Concepts¶
LLM-scCurator improves zero-shot annotation robustness by standardizing what you feed into the LLM: a compact, noise-aware marker summary with explicit safeguards.
Mask (noise modules)¶
Suppress programs that frequently dominate naive marker rankings but do not define identity:
- Clonotypes: TCR/Ig variable/constant regions
- Ubiquitous programs: ribosomal/mitochondrial, translation factors
- Generic responses: stress / housekeeping signatures
Rescue (high-specificity recovery)¶
HVGs alone can miss low-to-moderate, lineage-restricted markers—especially in rare populations. LLM-scCurator can rescue informative identity genes using global statistics (e.g., high specificity / high-Gini) while avoiding globally high-mean ubiquitous genes.
Leakage filter (cross-lineage specificity)¶
Markers should be specific to the target lineage.

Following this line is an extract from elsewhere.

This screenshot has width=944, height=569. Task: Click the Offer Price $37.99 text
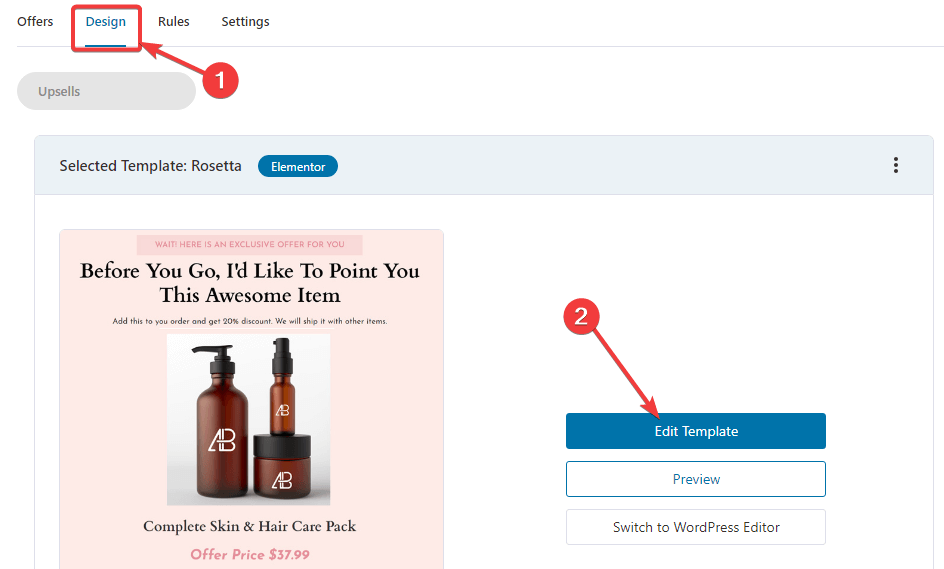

The leakage filter removes genes that are widely expressed across unrelated lineages, reducing semantic drift and off-lineage calls.
Hierarchy (coarse → fine)¶
LLM-scCurator separates annotation into two explicit steps:
- Coarse lineage call (major cell class)
- Fine-grained subtype/state within that lineage
This structure reduces hallucinations under ambiguous inputs and makes failure modes easier to diagnose.

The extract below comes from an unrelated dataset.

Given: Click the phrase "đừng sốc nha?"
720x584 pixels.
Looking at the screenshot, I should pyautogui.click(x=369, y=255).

Stable outputs (table contract)¶
LLM-scCurator’s cluster-level annotation is often consumed outside Python notebooks (e.g., by collaborators using spreadsheets). To keep downstream analyses stable across versions, we treat the exported cluster table as a public contract.
Core principles¶
- The cluster ID column is preserved as-is:
{cluster_col}(e.g.,seurat_clusters). n_cellsis a reserved meta column (int).- LLM-derived fields are namespaced by a prefix (default:
Curated) using: {prefix}_{FieldName}whereFieldNameis UpperCamelCase (e.g.,CellType).

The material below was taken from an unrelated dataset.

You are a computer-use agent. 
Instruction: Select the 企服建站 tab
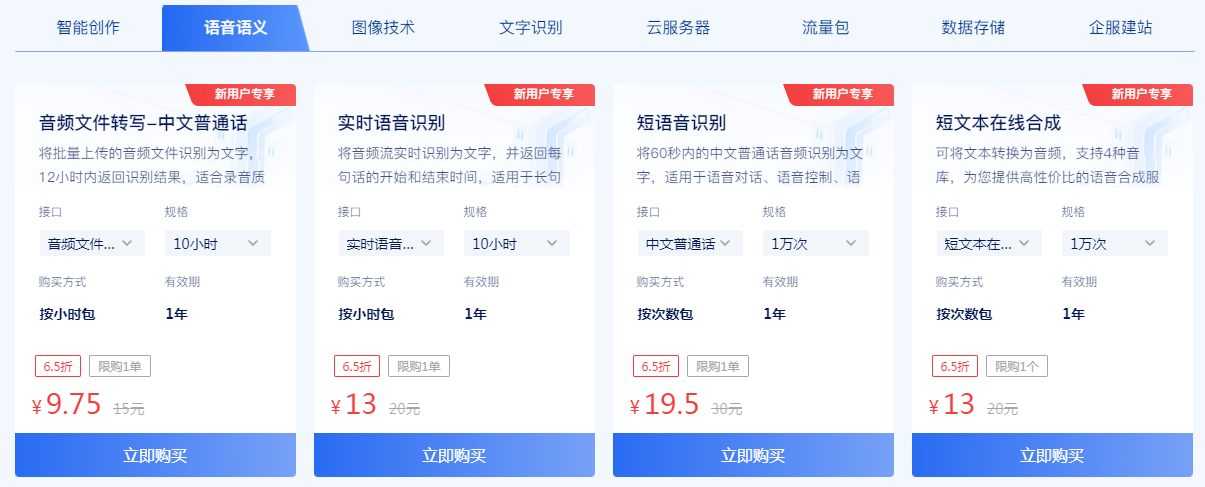point(1121,27)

Minimum stable fields (v0.1.x)¶
These columns are guaranteed when exporting cluster annotations:
{prefix}_CellType(string){prefix}_Confidence(string;High/Medium/Low){prefix}_ConfidenceScore(float;High=2,Medium=1,Low=0){prefix}_Reasoning(string){prefix}_Genes(string;;-separated)
Forward-compatible extension fields¶
Depending on the backend and configuration, additional fields may be returned. To remain forward-compatible, any extra keys are preserved and exported as namespaced columns:
{prefix}_<UpperCamelCaseKey>
Downstream code should rely on the minimum stable fields above and treat any additional columns as optional.